* Saved entries *
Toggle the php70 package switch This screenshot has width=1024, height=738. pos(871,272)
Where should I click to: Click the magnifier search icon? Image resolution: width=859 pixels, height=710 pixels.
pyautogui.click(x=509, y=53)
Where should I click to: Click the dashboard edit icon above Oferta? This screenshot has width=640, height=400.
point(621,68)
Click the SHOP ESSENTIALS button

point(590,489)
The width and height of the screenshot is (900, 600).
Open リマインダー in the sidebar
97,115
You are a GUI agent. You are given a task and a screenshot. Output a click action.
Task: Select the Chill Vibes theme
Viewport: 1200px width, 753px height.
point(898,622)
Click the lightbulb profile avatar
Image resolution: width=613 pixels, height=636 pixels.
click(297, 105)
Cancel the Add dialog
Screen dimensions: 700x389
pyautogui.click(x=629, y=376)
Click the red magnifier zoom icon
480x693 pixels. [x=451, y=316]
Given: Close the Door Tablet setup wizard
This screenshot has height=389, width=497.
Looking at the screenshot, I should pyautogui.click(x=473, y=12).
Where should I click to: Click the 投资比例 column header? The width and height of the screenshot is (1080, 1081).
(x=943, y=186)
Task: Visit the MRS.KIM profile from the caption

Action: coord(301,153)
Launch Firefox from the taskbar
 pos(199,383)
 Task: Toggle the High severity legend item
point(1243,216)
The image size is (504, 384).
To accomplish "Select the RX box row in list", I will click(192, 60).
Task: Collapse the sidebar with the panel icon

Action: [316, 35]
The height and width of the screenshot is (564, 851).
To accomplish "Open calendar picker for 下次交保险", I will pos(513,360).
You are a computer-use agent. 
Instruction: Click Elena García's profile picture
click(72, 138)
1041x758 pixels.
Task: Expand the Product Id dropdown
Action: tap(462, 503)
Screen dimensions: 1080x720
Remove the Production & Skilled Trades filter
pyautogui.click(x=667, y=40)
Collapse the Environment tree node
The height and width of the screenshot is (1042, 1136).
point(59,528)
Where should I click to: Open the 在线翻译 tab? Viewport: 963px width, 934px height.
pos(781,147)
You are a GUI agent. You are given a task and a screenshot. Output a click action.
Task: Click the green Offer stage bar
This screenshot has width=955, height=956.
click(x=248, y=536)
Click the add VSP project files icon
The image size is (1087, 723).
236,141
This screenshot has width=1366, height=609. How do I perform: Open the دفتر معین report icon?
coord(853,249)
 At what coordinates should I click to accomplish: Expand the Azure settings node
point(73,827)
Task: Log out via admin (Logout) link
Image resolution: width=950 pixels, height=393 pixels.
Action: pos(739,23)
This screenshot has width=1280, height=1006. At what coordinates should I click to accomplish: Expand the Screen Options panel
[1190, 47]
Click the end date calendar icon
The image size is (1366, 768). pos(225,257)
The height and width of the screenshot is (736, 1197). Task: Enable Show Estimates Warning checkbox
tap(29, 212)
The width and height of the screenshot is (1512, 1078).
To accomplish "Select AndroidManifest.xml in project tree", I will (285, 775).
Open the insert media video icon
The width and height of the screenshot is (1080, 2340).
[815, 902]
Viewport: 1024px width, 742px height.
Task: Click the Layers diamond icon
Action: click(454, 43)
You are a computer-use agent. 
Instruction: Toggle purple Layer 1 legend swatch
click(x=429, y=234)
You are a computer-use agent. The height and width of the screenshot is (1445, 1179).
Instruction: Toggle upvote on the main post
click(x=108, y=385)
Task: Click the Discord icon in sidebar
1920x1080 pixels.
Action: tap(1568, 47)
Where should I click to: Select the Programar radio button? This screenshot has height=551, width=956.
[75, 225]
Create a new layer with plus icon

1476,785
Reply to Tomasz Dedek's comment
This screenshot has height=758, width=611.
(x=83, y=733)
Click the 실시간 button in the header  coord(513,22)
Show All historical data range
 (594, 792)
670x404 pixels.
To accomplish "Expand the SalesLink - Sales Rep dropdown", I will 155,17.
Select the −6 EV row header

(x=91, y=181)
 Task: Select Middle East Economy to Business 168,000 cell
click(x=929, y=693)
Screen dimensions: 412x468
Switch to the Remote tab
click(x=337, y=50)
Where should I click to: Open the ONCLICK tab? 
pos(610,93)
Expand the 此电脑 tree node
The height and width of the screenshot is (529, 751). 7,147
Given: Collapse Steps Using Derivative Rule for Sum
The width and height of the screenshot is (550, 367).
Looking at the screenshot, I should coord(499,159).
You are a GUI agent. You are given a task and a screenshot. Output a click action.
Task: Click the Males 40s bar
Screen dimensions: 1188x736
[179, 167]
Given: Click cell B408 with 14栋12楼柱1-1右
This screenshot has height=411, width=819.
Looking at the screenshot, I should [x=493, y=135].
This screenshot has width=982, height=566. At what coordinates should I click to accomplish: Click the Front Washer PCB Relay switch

* Exercise details *
Quote all of the entries exactly as they appear.

* Answer area *
Toggle the php70 package switch This screenshot has width=1024, height=738. pos(871,272)
Where should I click to: Click the magnifier search icon? Image resolution: width=859 pixels, height=710 pixels.
pyautogui.click(x=509, y=53)
Where should I click to: Click the dashboard edit icon above Oferta? This screenshot has width=640, height=400.
point(621,68)
Click the SHOP ESSENTIALS button

point(590,489)
The width and height of the screenshot is (900, 600).
Open リマインダー in the sidebar
97,115
You are a GUI agent. You are given a task and a screenshot. Output a click action.
Task: Select the Chill Vibes theme
Viewport: 1200px width, 753px height.
point(898,622)
Click the lightbulb profile avatar
Image resolution: width=613 pixels, height=636 pixels.
click(297, 105)
Cancel the Add dialog
Screen dimensions: 700x389
pyautogui.click(x=629, y=376)
Click the red magnifier zoom icon
480x693 pixels. [x=451, y=316]
Given: Close the Door Tablet setup wizard
This screenshot has height=389, width=497.
Looking at the screenshot, I should pyautogui.click(x=473, y=12).
Where should I click to: Click the 投资比例 column header? The width and height of the screenshot is (1080, 1081).
(x=943, y=186)
Task: Visit the MRS.KIM profile from the caption

Action: coord(301,153)
Launch Firefox from the taskbar
 pos(199,383)
 Task: Toggle the High severity legend item
point(1243,216)
The image size is (504, 384).
To accomplish "Select the RX box row in list", I will click(192, 60).
Task: Collapse the sidebar with the panel icon

Action: [316, 35]
The height and width of the screenshot is (564, 851).
To accomplish "Open calendar picker for 下次交保险", I will pos(513,360).
You are a computer-use agent. 
Instruction: Click Elena García's profile picture
click(72, 138)
1041x758 pixels.
Task: Expand the Product Id dropdown
Action: tap(462, 503)
Screen dimensions: 1080x720
Remove the Production & Skilled Trades filter
pyautogui.click(x=667, y=40)
Collapse the Environment tree node
The height and width of the screenshot is (1042, 1136).
point(59,528)
Where should I click to: Open the 在线翻译 tab? Viewport: 963px width, 934px height.
pos(781,147)
You are a GUI agent. You are given a task and a screenshot. Output a click action.
Task: Click the green Offer stage bar
This screenshot has width=955, height=956.
click(x=248, y=536)
Click the add VSP project files icon
The image size is (1087, 723).
236,141
This screenshot has width=1366, height=609. How do I perform: Open the دفتر معین report icon?
coord(853,249)
 At what coordinates should I click to accomplish: Expand the Azure settings node
point(73,827)
Task: Log out via admin (Logout) link
Image resolution: width=950 pixels, height=393 pixels.
Action: pos(739,23)
This screenshot has width=1280, height=1006. At what coordinates should I click to accomplish: Expand the Screen Options panel
[1190, 47]
Click the end date calendar icon
The image size is (1366, 768). pos(225,257)
The height and width of the screenshot is (736, 1197). Task: Enable Show Estimates Warning checkbox
tap(29, 212)
The width and height of the screenshot is (1512, 1078).
To accomplish "Select AndroidManifest.xml in project tree", I will (285, 775).
Open the insert media video icon
The width and height of the screenshot is (1080, 2340).
[815, 902]
Viewport: 1024px width, 742px height.
Task: Click the Layers diamond icon
Action: click(454, 43)
You are a computer-use agent. 
Instruction: Toggle purple Layer 1 legend swatch
click(x=429, y=234)
You are a computer-use agent. The height and width of the screenshot is (1445, 1179).
Instruction: Toggle upvote on the main post
click(x=108, y=385)
Task: Click the Discord icon in sidebar
1920x1080 pixels.
Action: tap(1568, 47)
Where should I click to: Select the Programar radio button? This screenshot has height=551, width=956.
[75, 225]
Create a new layer with plus icon

1476,785
Reply to Tomasz Dedek's comment
This screenshot has height=758, width=611.
(x=83, y=733)
Click the 실시간 button in the header  coord(513,22)
Show All historical data range
 (594, 792)
670x404 pixels.
To accomplish "Expand the SalesLink - Sales Rep dropdown", I will 155,17.
Select the −6 EV row header

(x=91, y=181)
 Task: Select Middle East Economy to Business 168,000 cell
click(x=929, y=693)
Screen dimensions: 412x468
Switch to the Remote tab
click(x=337, y=50)
Where should I click to: Open the ONCLICK tab? 
pos(610,93)
Expand the 此电脑 tree node
The height and width of the screenshot is (529, 751). 7,147
Given: Collapse Steps Using Derivative Rule for Sum
The width and height of the screenshot is (550, 367).
Looking at the screenshot, I should coord(499,159).
You are a GUI agent. You are given a task and a screenshot. Output a click action.
Task: Click the Males 40s bar
Screen dimensions: 1188x736
[179, 167]
Given: Click cell B408 with 14栋12楼柱1-1右
This screenshot has height=411, width=819.
Looking at the screenshot, I should [x=493, y=135].
This screenshot has width=982, height=566. At what coordinates should I click to accomplish: Click the Front Washer PCB Relay switch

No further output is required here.